The Compact Muon Solenoid (CMS) is a general-purpose detector at the Large Hadron Collider (LHC). It has a broad physics programme ranging from studying the Standard Model to searching for extra dimensions and particles that could make up dark matter.
The CMS detector is built around a huge solenoid magnet. This takes the form of a cylindrical coil of superconducting cable that generates a field of up to 4 Tesla. The field is confined by a steel yoke that forms the bulk of the detector’s 14,000-tonne weight.
The power circuit for the solenoid is made of a power converter which provides a direct-current (DC) of up to 20kA to the solenoid windings via large copper bus bars.

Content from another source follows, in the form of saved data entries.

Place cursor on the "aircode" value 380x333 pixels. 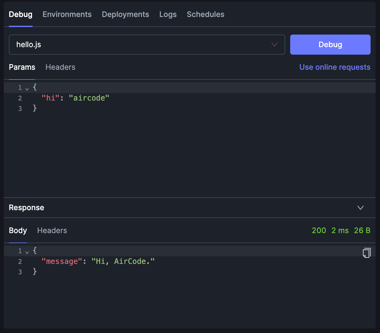[89, 98]
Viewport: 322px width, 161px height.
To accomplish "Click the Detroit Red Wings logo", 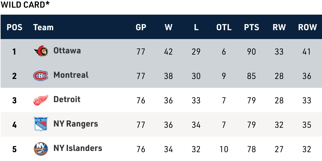I will (x=41, y=100).
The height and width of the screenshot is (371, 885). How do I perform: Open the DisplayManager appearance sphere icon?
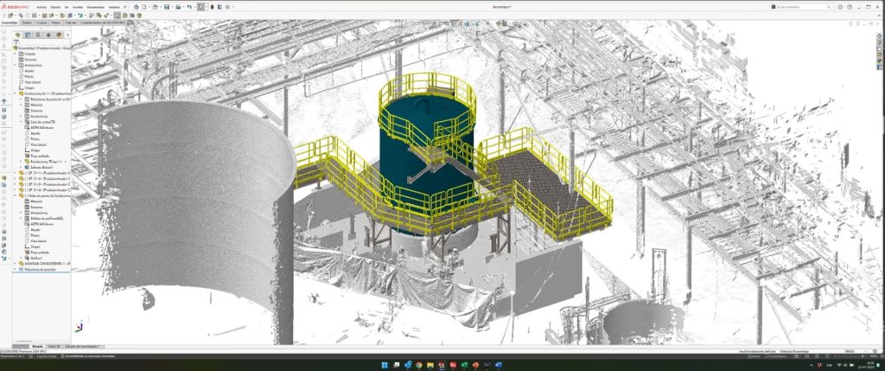tap(59, 35)
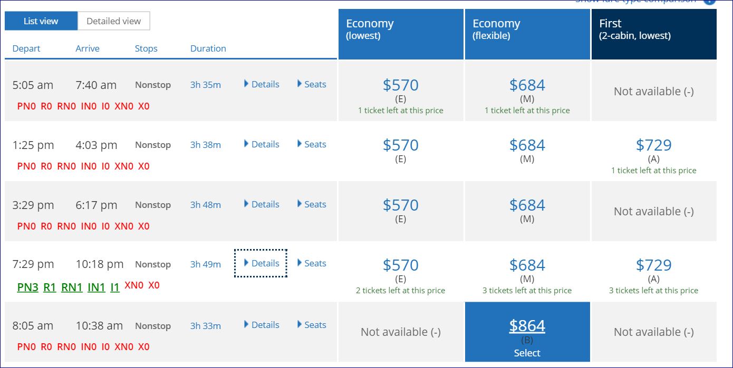
Task: Sort flights by Duration column
Action: pos(208,48)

This converter has a double quadrant and can ramp up and down the magnet current with positive and negative voltage at its DC output. Three resistors in parallel to the power converter are used in two configurations to dump the stored energy of the magnet. This dump occurs when the switch breakers CP1 and CP2 are opened and can be configured as either slow (2mΩ dump resistance) or fast (30mΩ dump resistance) by opening and closing the CR1 and CR2 contactors. Safety features include an earth circuit connected to the cavern electrical ground which prevents the power circuit voltage from floating and a direct-current current transformer (DCCT) used to measure the circuit current.
The new Freewheeling Thyristor (FWT) system for the CMS solenoid shall support a discharge of 20 kA current in a continuous mode to handle a full discharge of the CMS solenoid and allow specific intervention in the system level in case of system failure.